So, I’ve given a lot of thought to blogging and if and why I want to do it. I want to do it because I really do enjoy writing. As sporadically as I do it, I think several times a day of topics that I should blog about. I also know that the Blogging World can be an amazing and supportive community that I really would like to be a part of and contribute to.
I’ve written on the Internet since 2004. I first started as a place to chronicle our RV trip across country with 2 small children. Keep in mind, that was waaaay before WiFi. I had to find a place to plug my laptop into at random places. It was sometimes creepy and not readily available. (Sometimes I want to repeat that trip with my 4 kids, just to see how different and easier it would be with WiFi everywhere.)

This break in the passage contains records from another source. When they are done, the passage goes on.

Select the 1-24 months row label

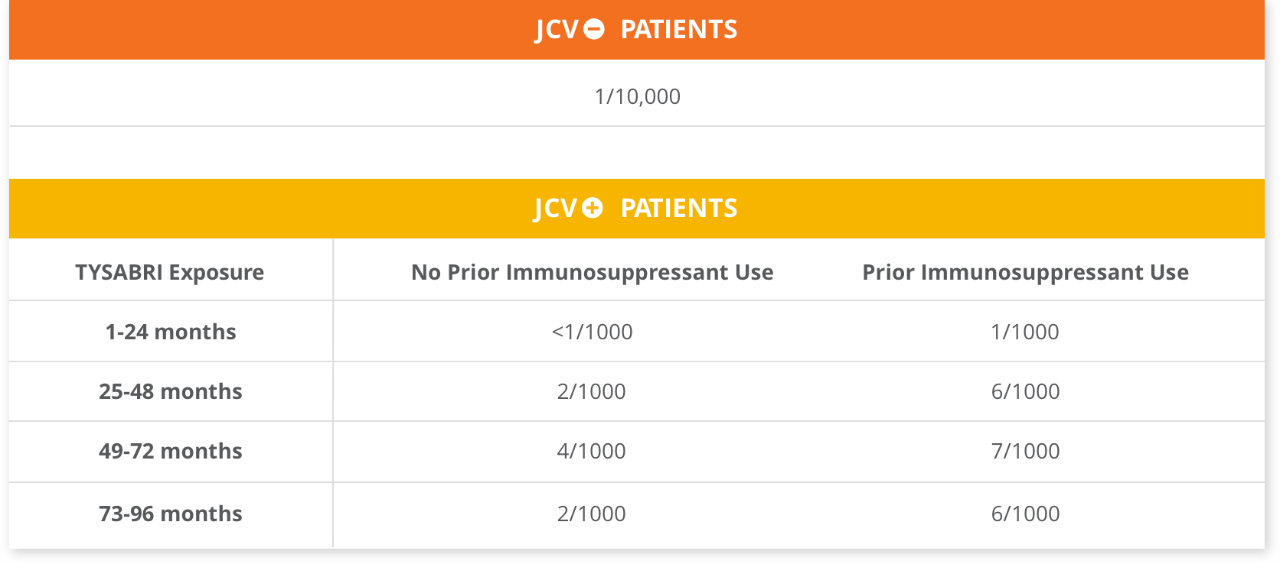[x=171, y=332]
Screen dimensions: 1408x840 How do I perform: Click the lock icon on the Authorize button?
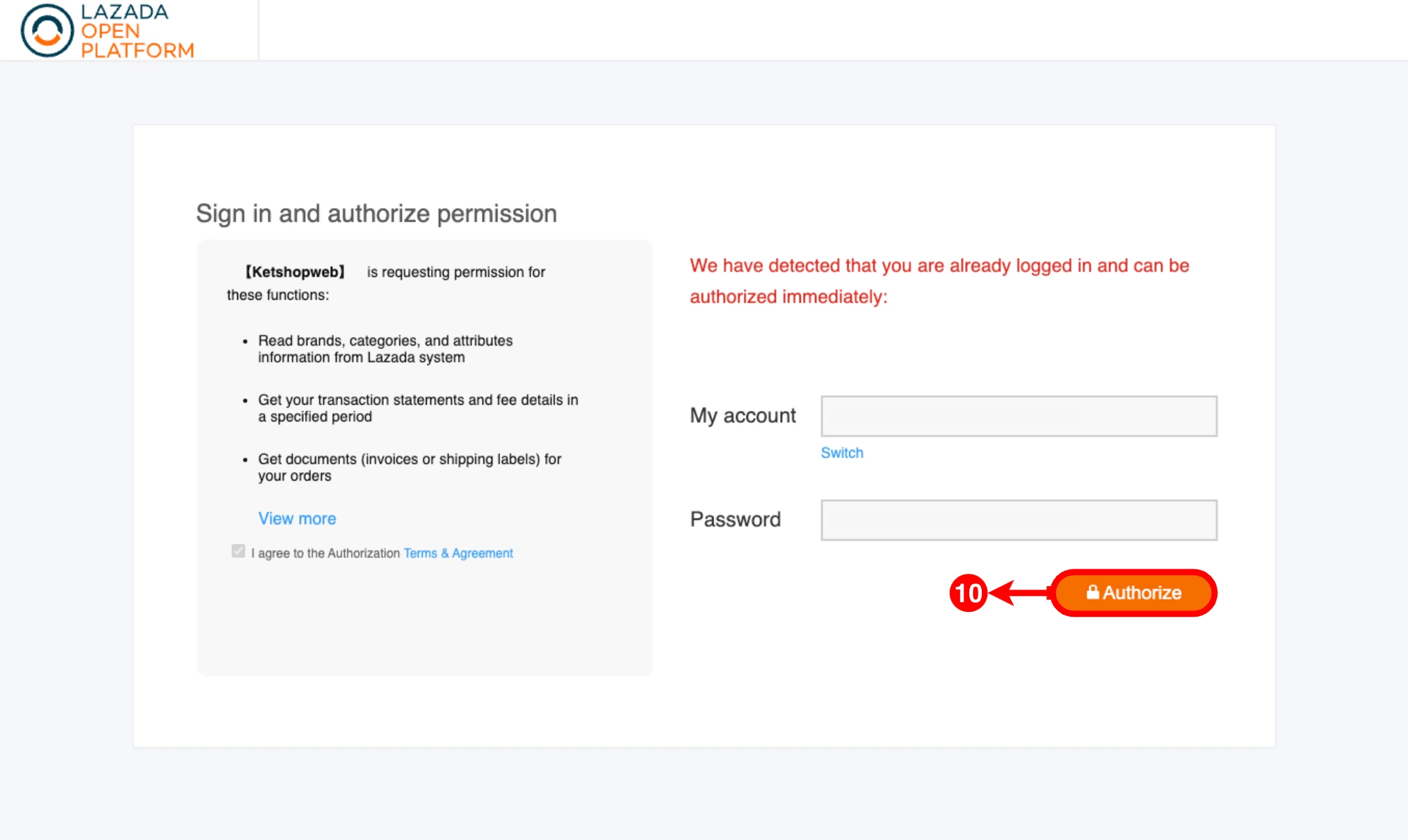pos(1092,592)
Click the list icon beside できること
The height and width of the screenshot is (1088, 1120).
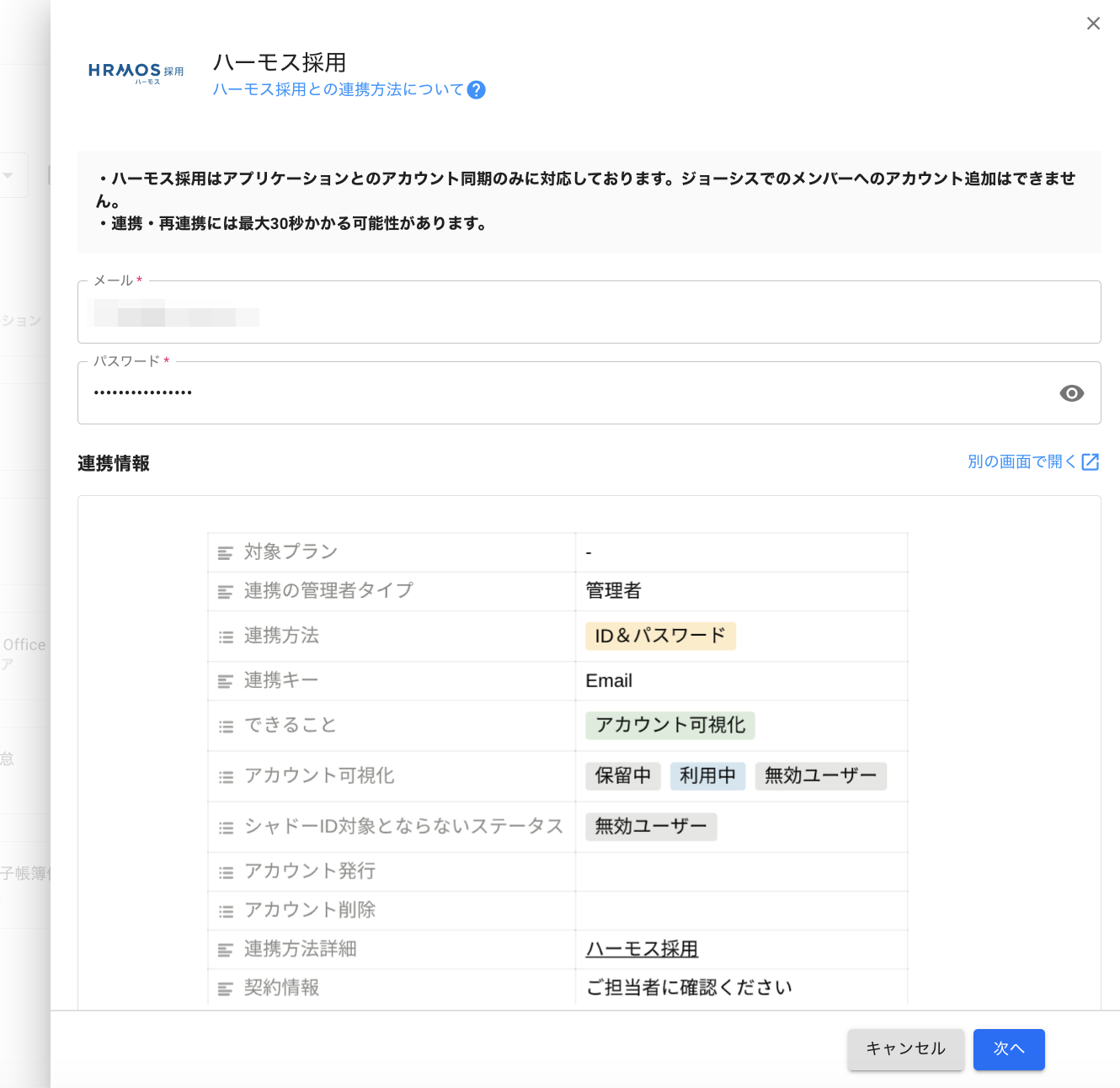[226, 726]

I then, very randomly, continued to blog. But I did it like therapy/journal style. It was TMI and very personal. I did it for me and nobody read my stuff. I was OK with that. I continued to read many other blogs. But I wasn’t connected to other bloggers. I realize now that I missed out on a big piece of blogging. I didn’t actively try to become part of the community. I never commented on other blogs. I never promoted my own blog. I was an island.
Now I realize that if I want to be part of the community I need to be an active participant in it. This all comes down to my lack of self-confidence and feelings of worthlessness. “Why would someone want me to comment?” “Why would someone want to read what I have to say.” I’ve seen the nastiness that also comes with blogging, and part of me was very worried about opening myself up to that. But, that was at the expense of doing something that I really enjoy. That fear kept me from becoming part of this community that I really want to be a part of. So I’m going forget my fear and just dive right in.

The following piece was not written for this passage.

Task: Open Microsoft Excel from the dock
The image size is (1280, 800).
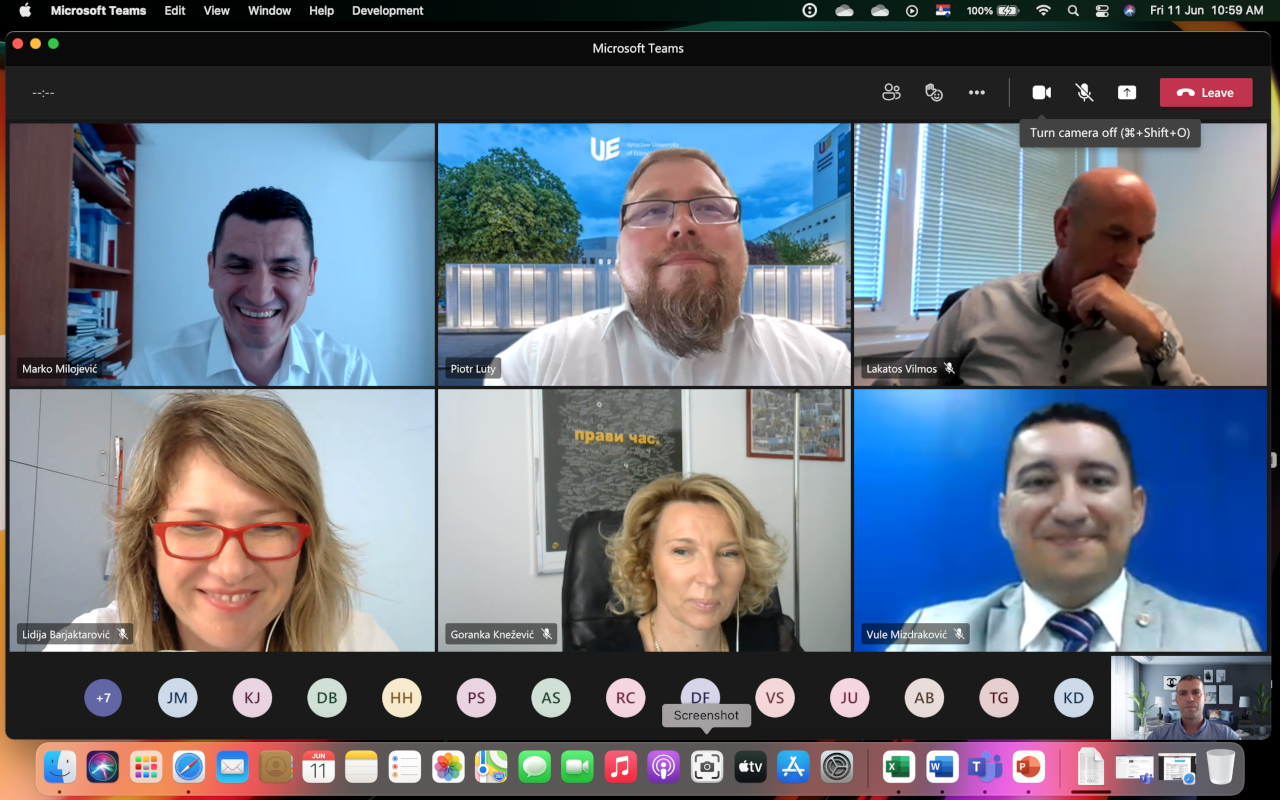Action: click(x=898, y=767)
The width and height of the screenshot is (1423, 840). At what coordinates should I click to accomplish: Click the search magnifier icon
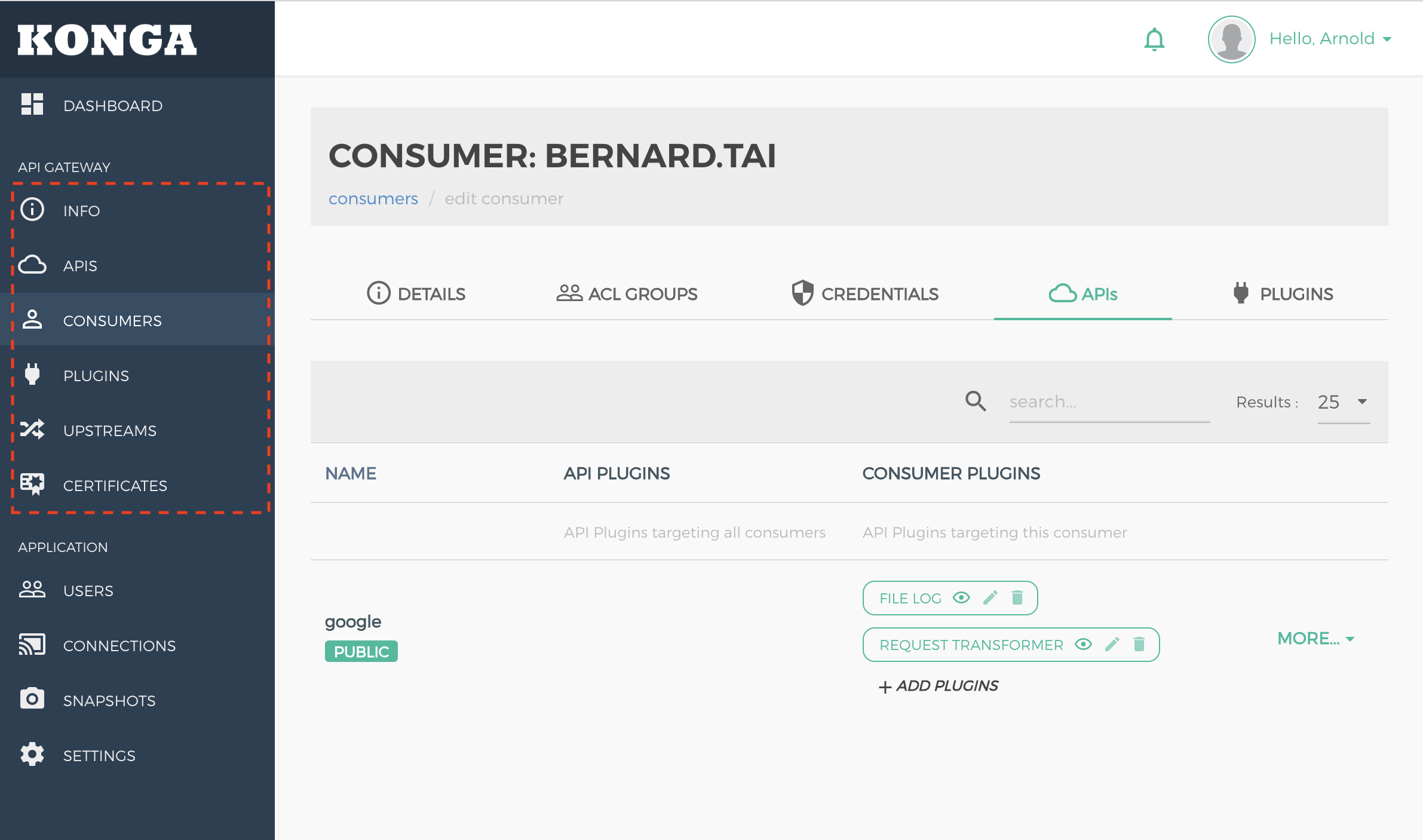(x=976, y=401)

Another reason why this is important to me right now is that I find myself lacking in meaningful, adult connections. I have a serious lack of in real life friends. There are many reasons for that, but the main reasons are because of not working and the weird spacing of my kids. I had a lot of friends when I was working, but I’m doing the stay-at-home thing now, and my old work friends are busy working and with their own families. The spacing of my kids is what has made things very challenging. 4 kids, ranging from 12 years to 7 months, makes me busy in a weird way. The older kids are busy with band, Girl Scouts, Little League, and Pop Warner football. We actually have many friends through our oldest son’s sports teams. I like these people a lot. More importantly, so does my husband. But the problems occur with the little kids. They are so much younger than everyone else’s kids. I end up not being able to socialize because I am busy with making sure the 4 year old is safe and entertained and breastfeeding and changing the diapers of the baby. I just can’t really make meaningful connections with the women. They want to and I want to, but it just falls short somehow, and this is the only thing I can think it is. I’ve thought of doing Mommy and me groups with the younger 2, but I know that the same thing will happen, but be the opposite problem, the older kids won’t fit in. Plus, we are so busy with the older 2, I just won’t even be able to find the time to hang with anyone else.

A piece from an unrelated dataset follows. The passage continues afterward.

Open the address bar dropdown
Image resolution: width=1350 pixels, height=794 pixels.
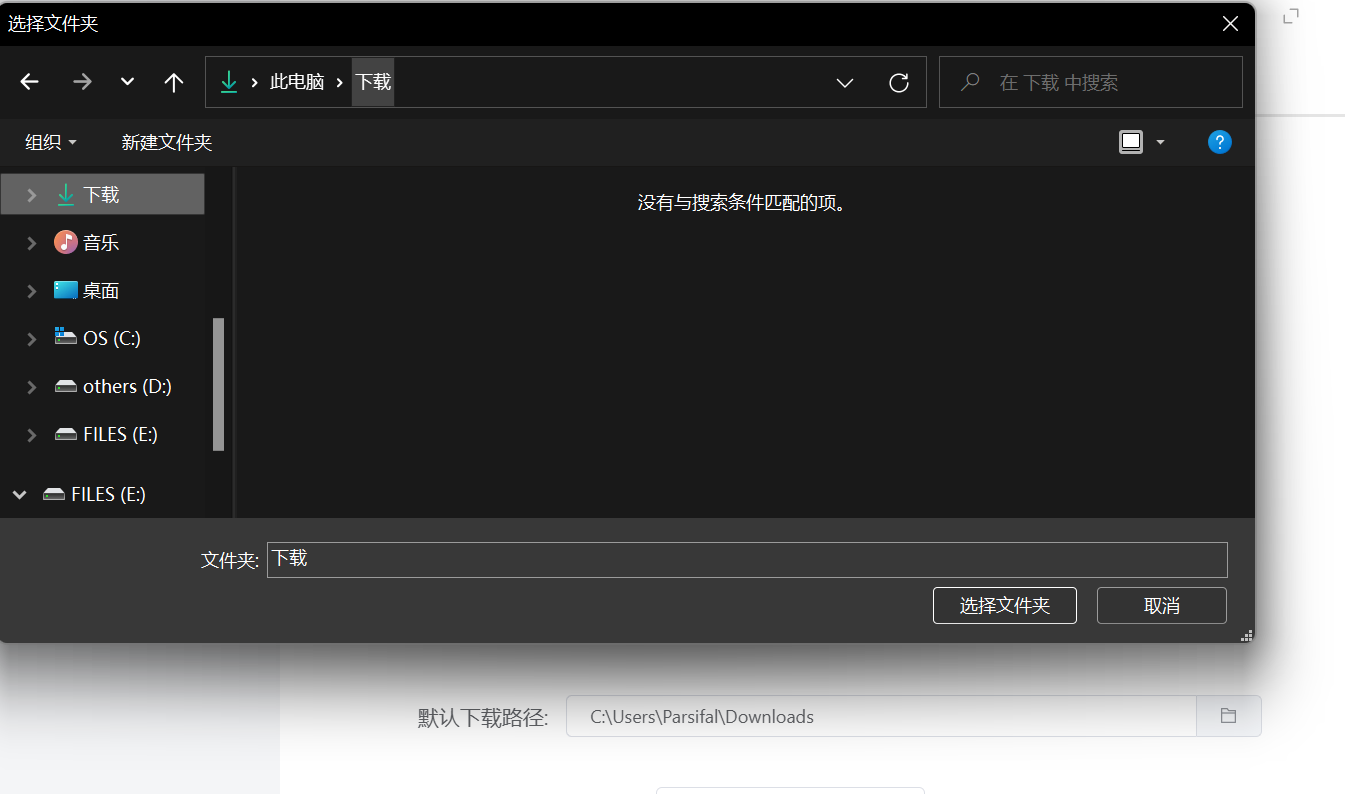(x=845, y=82)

Enter blogging. I hope I can find the connections that I find myself so desperately seeking. The bonus from blogging, for me, is that I get to do the introspective stuff that I also crave. I have spent a couple hours today reading things that I wrote years ago, and it has been invaluable. I’ve forgotten a lot of little things. I’ve forgotten how depressed I can get. I’ve forgotten how hopeful I’ve been. It’s been nice to read those things. I think the future me will appreciate me starting this back up again so I can remember the little things again.
So, the short of it: I’m going to do this blogging thing again. Here I go. Please read along and comment! I want to be part of a community. Won’t you join me?